### [ТЕКСТ ДЛЯ ЧТЕНИЯ]
--- --- ---

Оба исходных фундаментальных понятия - Место и Расстояние - порождают проблему, которая получает сегодня едва ли не первостепенное значение для дальнейшего развития географии. Это проблема восприятия пространства человеком в ходе его практической деятельности. Подобное восприятие может разительно отличаться от «природной» геометрии поверхности Земли, но трактовать эти отличия как простую социальную патологию и потому игнорировать их - значит впадать в тягостную ошибку. Ведь общество живет согласно своим представлениям, а не пресловутой «объективной геометрии». На этой базе сложилась особая и весьма авторитетная (не у нас, конечно) субдисциплина - поведенческая география, однако надо заметить, что она лишь частично покрывает данную тематику, подавая различия между «первой» и «второй» реальностями пространства в основном как некую небезынтересную особенность человеческого поведения.
Немало важнейших экспликаций имеет и понятие Места. Главная из них, наверное, место само по себе, как таковое, - его характеристики, свойства, особенности, а также координаты положения на земной поверхности. Особого внимания географов удостаивается восприятие места человеком и местным сообществом.
Во-вторых, это район и большая группа связанных с ним понятий -ареал, иерархия районов, районирование и т.п., а также, разумеется, региональная идентичность [см.: Смирнягин, 2005]. С районом и местом тесно связано еще одно фундаментальное понятие, которое вполне сравнимо с двумя «главными», - это Граница. Его можно субординировать Месту только в том смысле, что граница кладет пределы месту, оконтуривает районы, вообще упорядочивает систему мест. Важность границы самой по себе, в отрыве от места, возникает существенно реже - будь то барьер или зона контакта (хотя случаи эти весьма интересны и примечательны).

--- --- ---

### [ПРЕДСТАВЛЕННЫЕ СВЕДЕНИЯ]

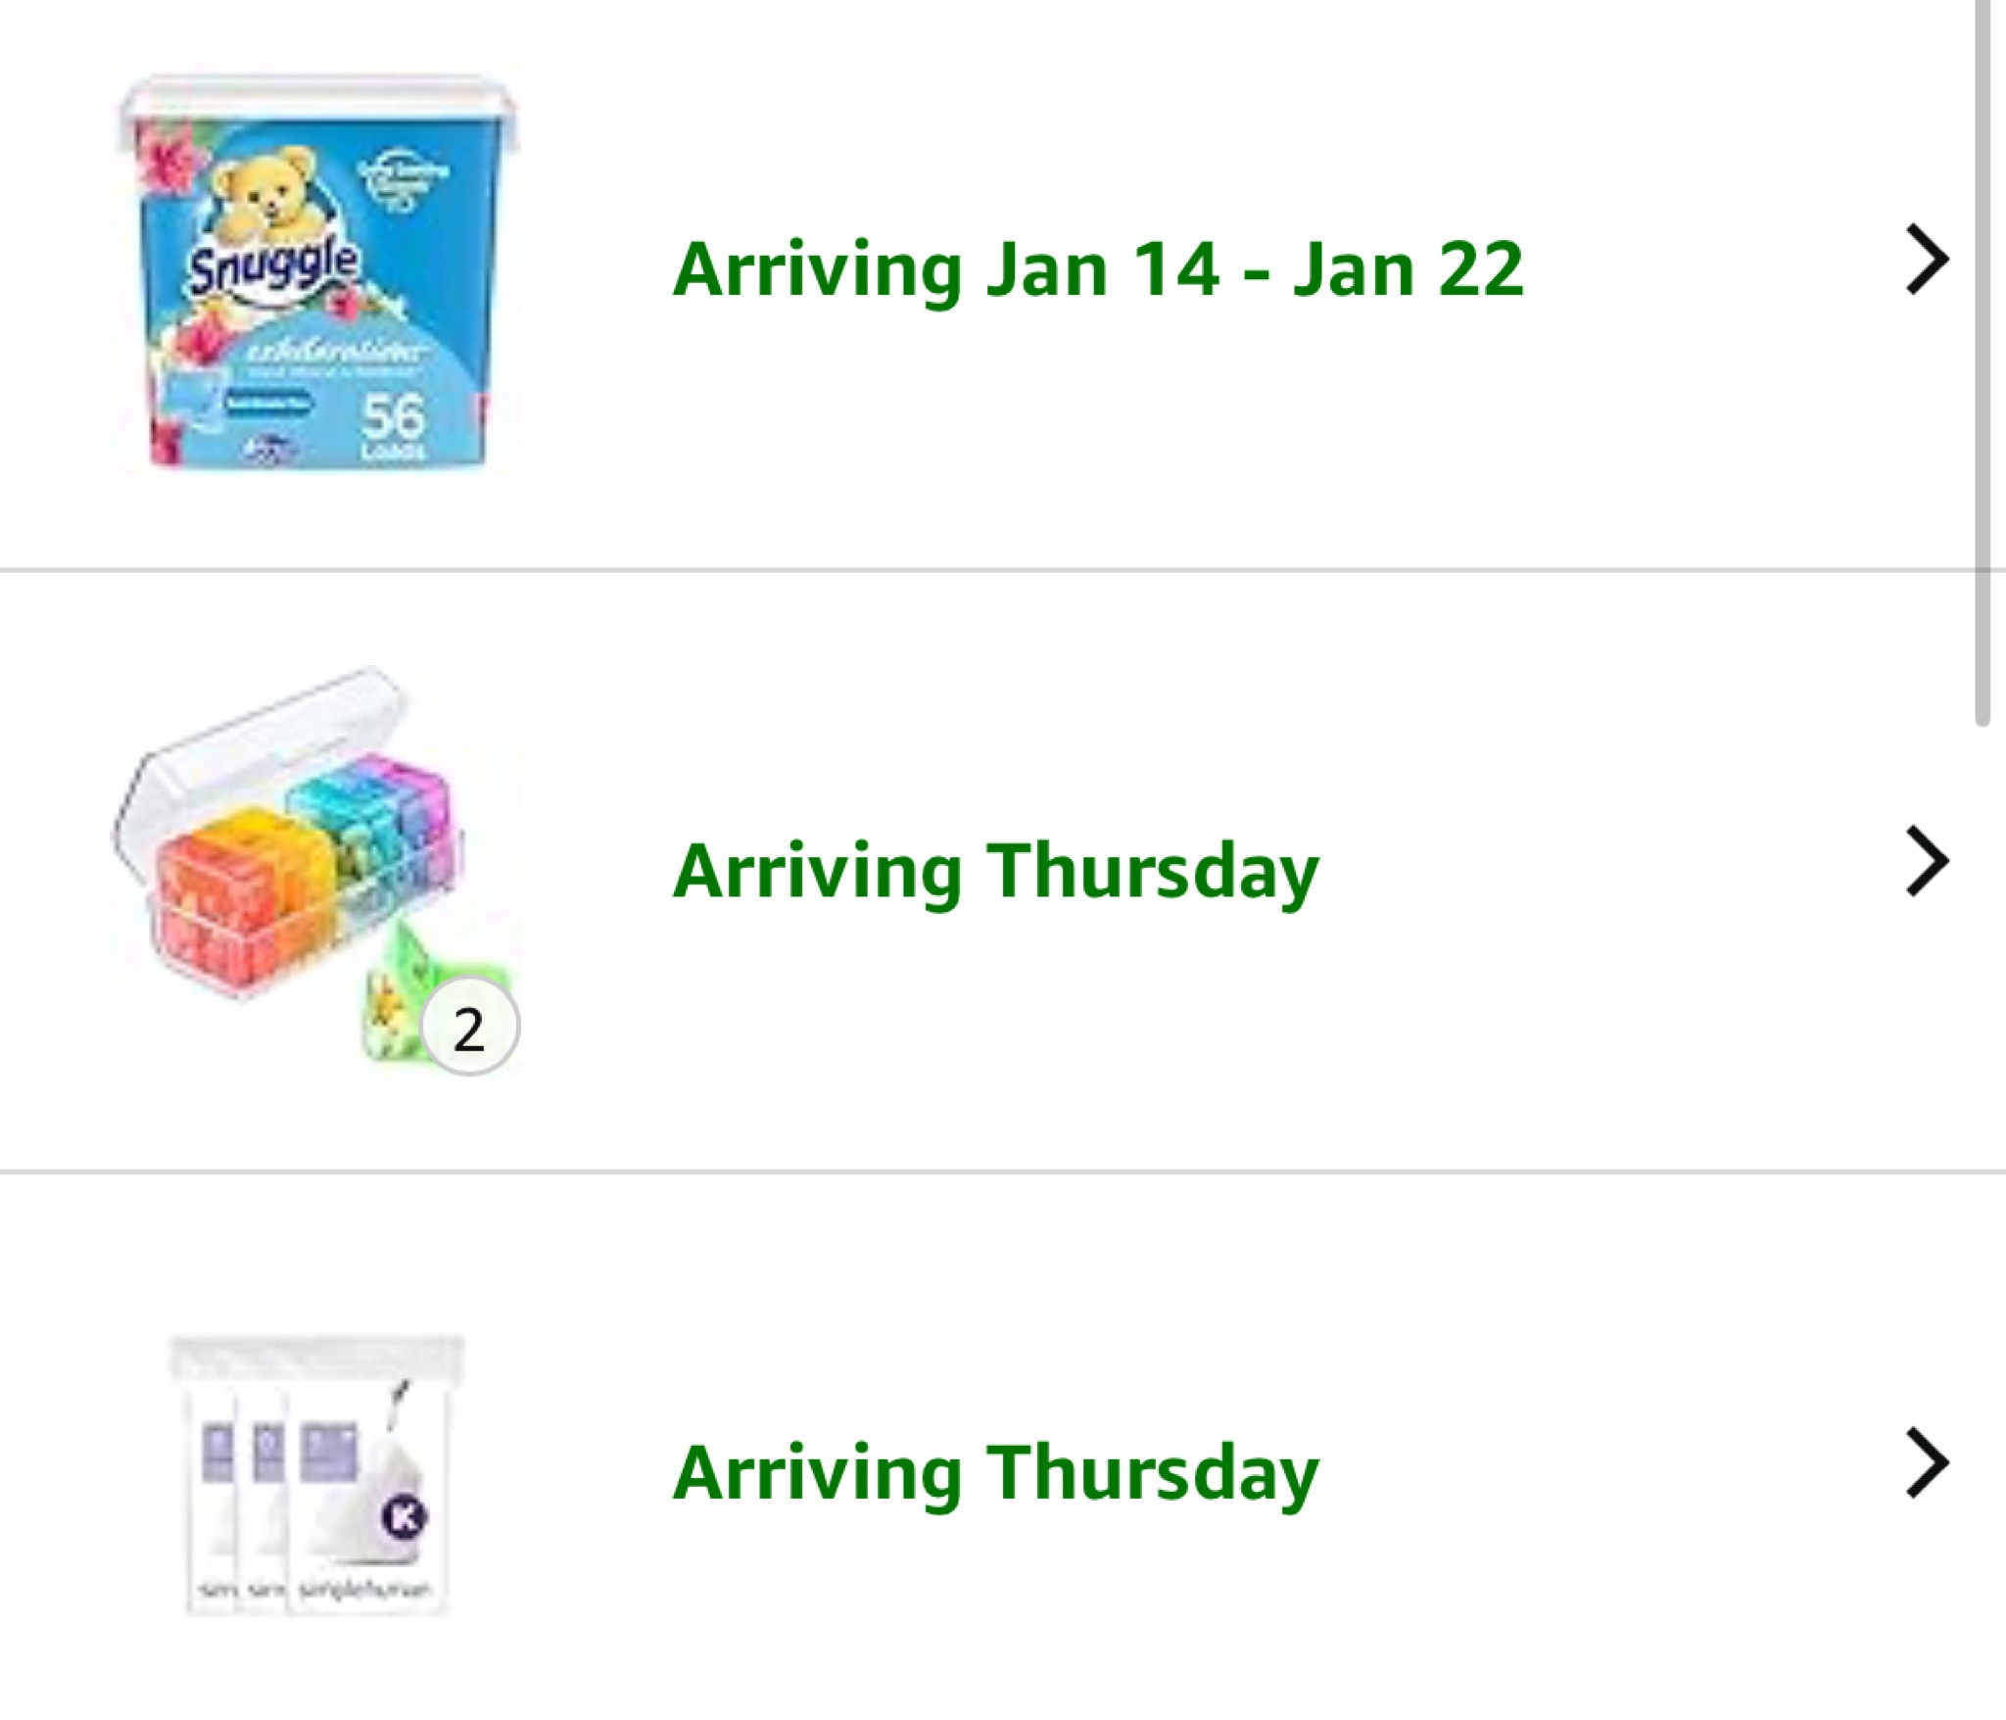Image resolution: width=2006 pixels, height=1720 pixels.
Task: Click the divider between first two orders
Action: coord(1003,568)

--- --- ---

### [ЗАДАНИЕ A]
Обновите фрагмент текста о базовых понятиях географии между «Оба исходных фундаментальных» и «особенность человеческого поведения.» включительно, заменив «субдисциплина» на «отрасль».
### [ЗАДАНИЕ B]
Почему, согласно тексту о базовых понятиях географии, трактовать отличия человеческого восприятия пространства от «природной» геометрии Земли как простую социальную патологию и игнорировать их является ошибкой?

### [ПОЛНЫЙ ОТВЕТ A]
Оба исходных фундаментальных понятия - Место и Расстояние - порождают проблему, которая получает сегодня едва ли не первостепенное значение для дальнейшего развития географии. Это проблема восприятия пространства человеком в ходе его практической деятельности. Подобное восприятие может разительно отличаться от «природной» геометрии поверхности Земли, но трактовать эти отличия как простую социальную патологию и потому игнорировать их - значит впадать в тягостную ошибку. Ведь общество живет согласно своим представлениям, а не пресловутой «объективной геометрии». На этой базе сложилась особая и весьма авторитетная (не у нас, конечно) отрасль - поведенческая география, однако надо заметить, что она лишь частично покрывает данную тематику, подавая различия между «первой» и «второй» реальностями пространства в основном как некую небезынтересную особенность человеческого поведения.

### [ПОЛНЫЙ ОТВЕТ B]
Общество живет согласно своим представлениям, а не «объективной геометрии». Поэтому считать эти отличия простой социальной патологией и игнорировать их значит впадать в тягостную ошибку.